With pictures removed, print the listing exactly.
__________________________________________________
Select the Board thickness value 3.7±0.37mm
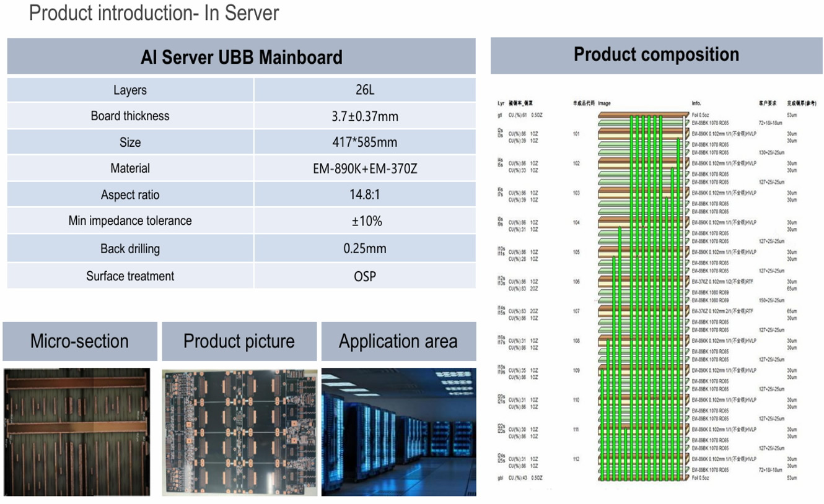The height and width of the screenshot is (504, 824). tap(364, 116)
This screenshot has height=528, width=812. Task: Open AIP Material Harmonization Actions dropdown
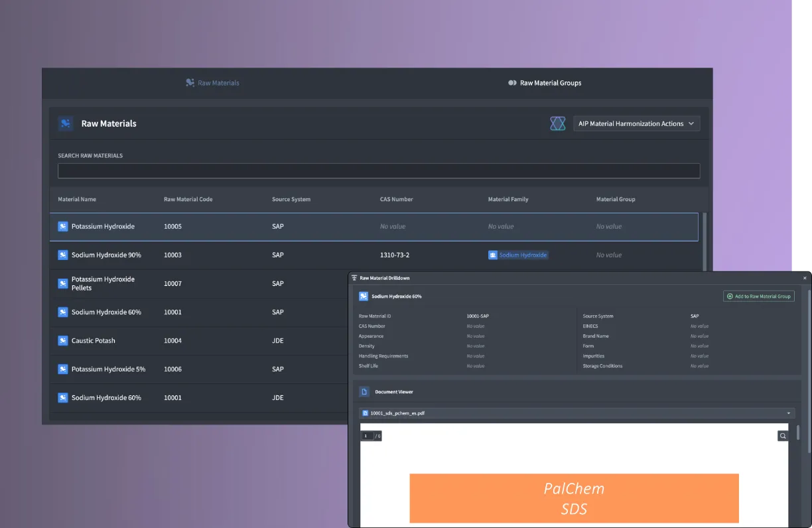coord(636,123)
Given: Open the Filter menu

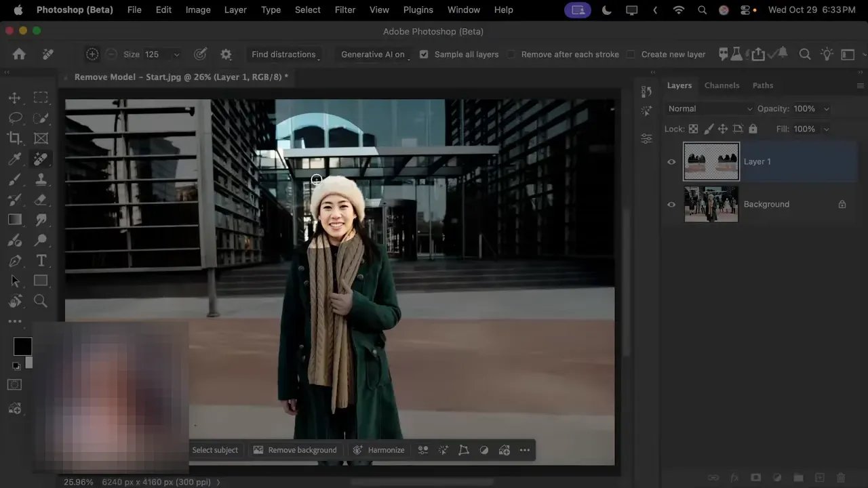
__________________________________________________
Problem solution
Select the Board thickness value 3.7±0.37mm
The height and width of the screenshot is (504, 824). tap(364, 116)
This screenshot has height=528, width=812. Task: Open AIP Material Harmonization Actions dropdown
coord(636,123)
Given: Open the Filter menu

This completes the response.